The Supreme Court on Thursday disposed of a writ petition challenging Section 6 of the Right to Information Act for its ‘discrimination’ against the illiterate persons, the visually impaired persons or persons afflicted by other kinds of disabilities.
The bench comprising CJI Dipak Misra and Justices AM Khanwilkar and DY Chandrachud directed petitioner Aseer Jamal to submit a representation to the competent authority pointing out any other mode(s) available for getting information under the RTI Act.
Aseer Jamal had approached the Apex court contending that Section 6 of the RTI Act suffers from unreasonable classification between visually-impaired and visually-abled persons and thereby invites the frown of Article 14 of the Constitution. It was further contended that certain provisions of the Act are not accessible to orthopedically-impaired persons, persons below the poverty line and persons who do not have any access to the Internet.
Refusing to examine constitutionality of the provision, the bench recorded the Attorney General’s submission that it is obligatory on the part of the Central Public Information Officer or State Public Information Officer to render all reasonable assistance to the persons making the request orally to reduce the same in writing. As we understand from the said proviso, it will be the duty of the officer to listen to the persons and to reduce it in writing and process the same, the bench said.

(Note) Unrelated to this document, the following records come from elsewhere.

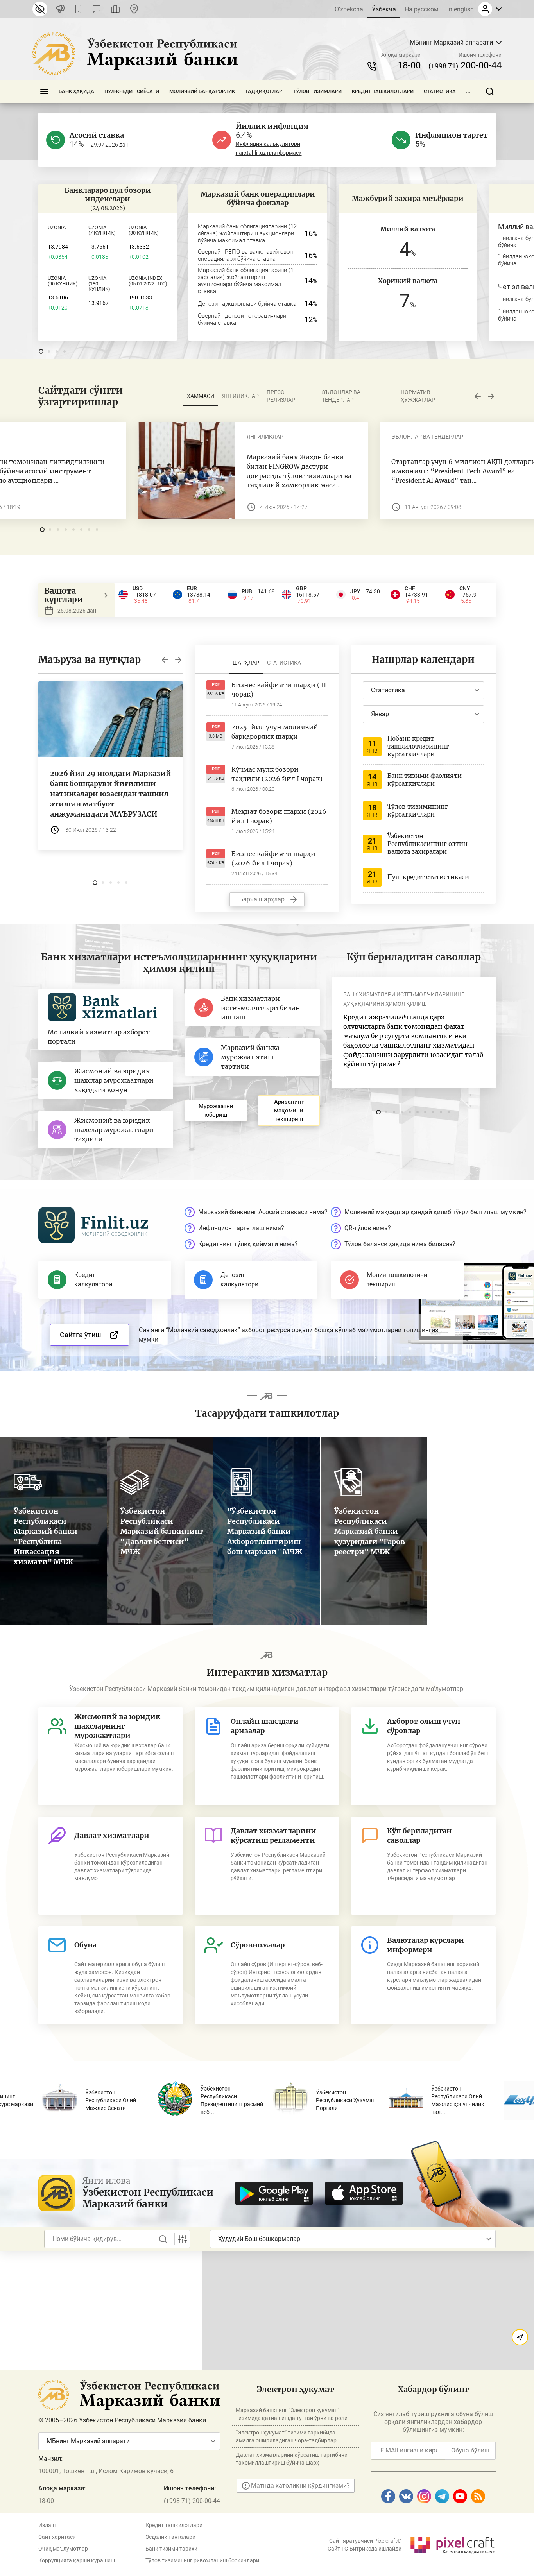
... (468, 91)
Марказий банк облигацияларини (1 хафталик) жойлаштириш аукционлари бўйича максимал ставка (246, 281)
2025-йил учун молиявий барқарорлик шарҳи (274, 731)
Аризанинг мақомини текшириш (289, 1110)
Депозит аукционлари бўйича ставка (247, 303)
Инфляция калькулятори (268, 144)
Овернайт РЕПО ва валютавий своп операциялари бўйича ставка (245, 255)
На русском (422, 9)
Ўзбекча (384, 9)
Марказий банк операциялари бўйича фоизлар (258, 198)
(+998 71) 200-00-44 (192, 2500)
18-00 (409, 65)
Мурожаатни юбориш (216, 1110)
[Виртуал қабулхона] (115, 9)
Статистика (440, 91)
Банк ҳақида (76, 91)
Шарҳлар (246, 662)
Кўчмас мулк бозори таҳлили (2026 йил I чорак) (277, 774)
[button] (41, 351)
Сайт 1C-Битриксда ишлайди (364, 2549)
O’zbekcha (349, 9)
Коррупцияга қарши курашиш (76, 2560)
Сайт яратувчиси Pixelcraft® (365, 2541)
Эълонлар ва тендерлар (341, 396)
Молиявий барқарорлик (202, 91)
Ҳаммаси (200, 396)
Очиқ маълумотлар (63, 2549)
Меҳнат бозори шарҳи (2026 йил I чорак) (278, 816)
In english (460, 9)
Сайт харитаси (57, 2537)
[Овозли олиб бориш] (60, 9)
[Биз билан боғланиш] (134, 9)
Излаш (47, 2525)
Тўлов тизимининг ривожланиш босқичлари (202, 2560)
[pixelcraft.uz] (452, 2543)
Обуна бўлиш (470, 2450)
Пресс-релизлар (281, 396)
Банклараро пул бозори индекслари (108, 194)
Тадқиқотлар (263, 91)
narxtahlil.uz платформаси (269, 153)
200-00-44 (465, 65)
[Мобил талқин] (78, 9)
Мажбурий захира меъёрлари (408, 198)
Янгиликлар (240, 396)
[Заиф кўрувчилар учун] (39, 9)
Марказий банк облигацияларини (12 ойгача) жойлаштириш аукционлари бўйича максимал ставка (247, 233)
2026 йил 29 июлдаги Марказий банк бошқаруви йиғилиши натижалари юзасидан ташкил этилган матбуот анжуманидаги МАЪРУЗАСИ (110, 794)
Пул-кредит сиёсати (131, 91)
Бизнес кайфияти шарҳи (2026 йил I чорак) (273, 858)
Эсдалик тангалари (170, 2537)
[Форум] (96, 9)
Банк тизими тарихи (171, 2549)
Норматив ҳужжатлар (418, 396)
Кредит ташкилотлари (383, 91)
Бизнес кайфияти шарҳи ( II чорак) (278, 689)
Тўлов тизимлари (317, 91)
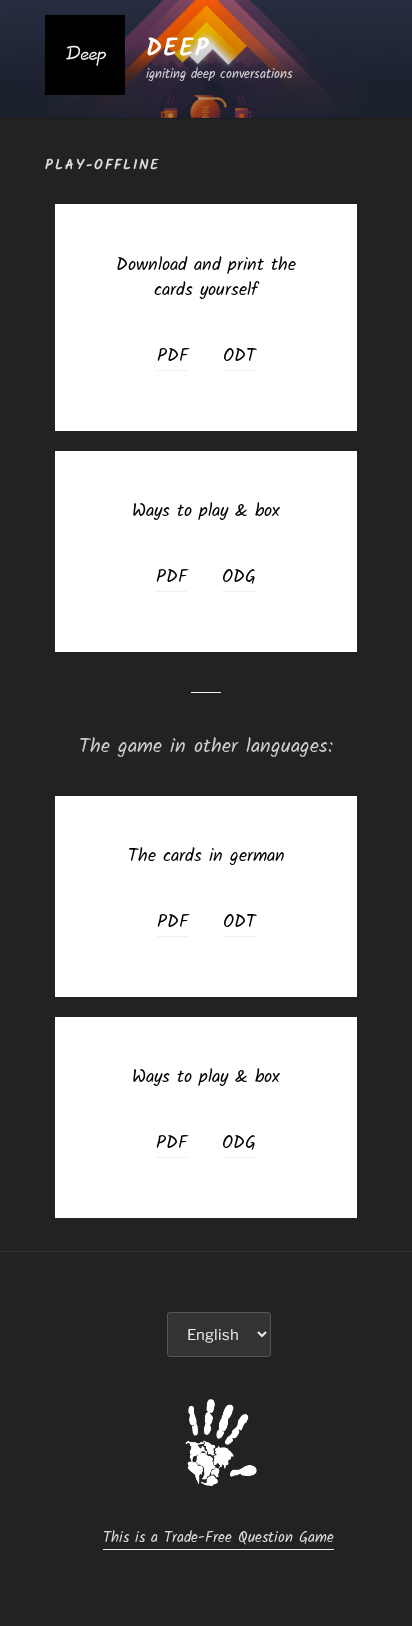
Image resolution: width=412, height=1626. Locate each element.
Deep (178, 48)
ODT (239, 356)
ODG (239, 577)
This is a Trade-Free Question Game (218, 1538)
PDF (172, 356)
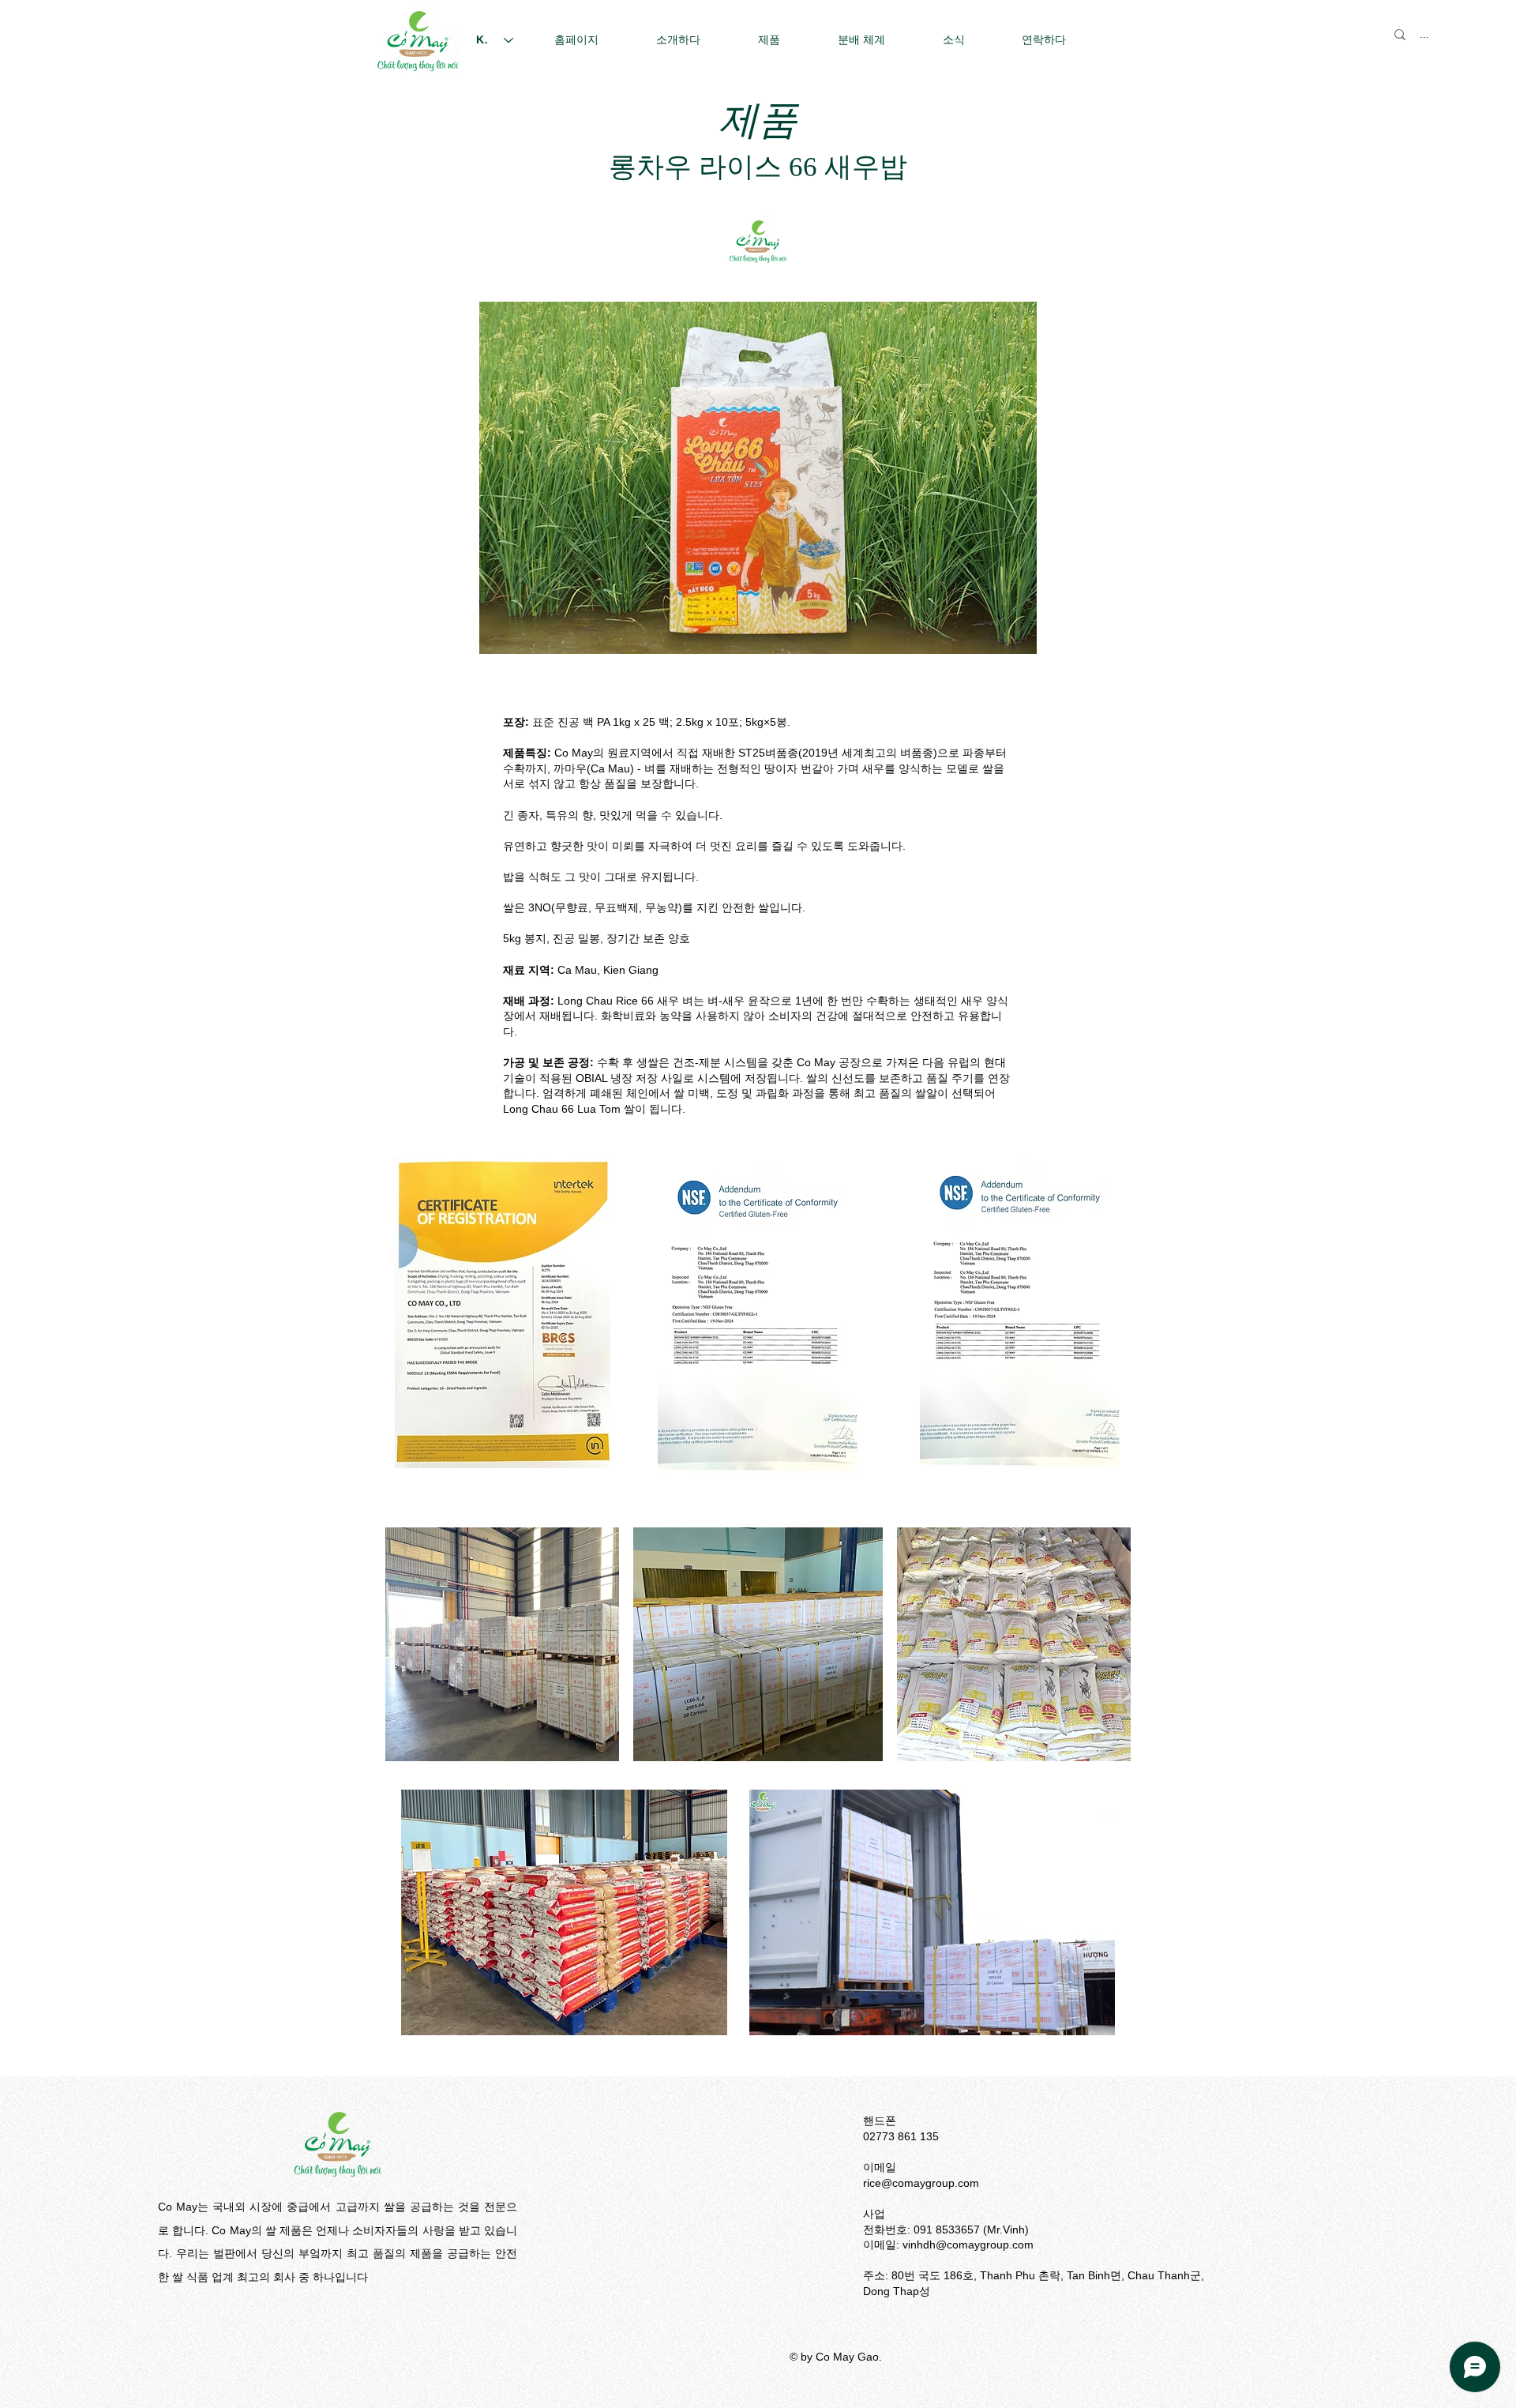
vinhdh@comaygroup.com (968, 2244)
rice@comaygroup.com (921, 2183)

The AG also told the court that that several states provide information in Braille since the year 2012 and several hotline numbers providing toll-free access to information are available on the RTI website.
The bench then ordered: “We are disposed to think that no further direction needs to be issued except granting liberty to the petitioner to submit a representation to the competent authority pointing out any other mode(s) available for getting information under the Act. If such a representation is submitted, the same shall be dealt not only with sympathy but also with concern and empathy. We say so as differently abled persons, which include visually impaired persons, should have the functional facility to receive such information as permissible under the Act. They should not be deprived of the benefit of such a utility. As indicated in the beginning, the information makes one empowered. Additionally, we think it appropriate to ask the authorities to explore any kind of advanced technology that has developed in the meantime so that other methods can be introduced. We are absolutely sure that if the petitioner would point out, the cognizance of the same shall be taken. We are also certain that the authority shall, with all sincerity and concern, explore further possibilities with the available on-line application/mechanism.”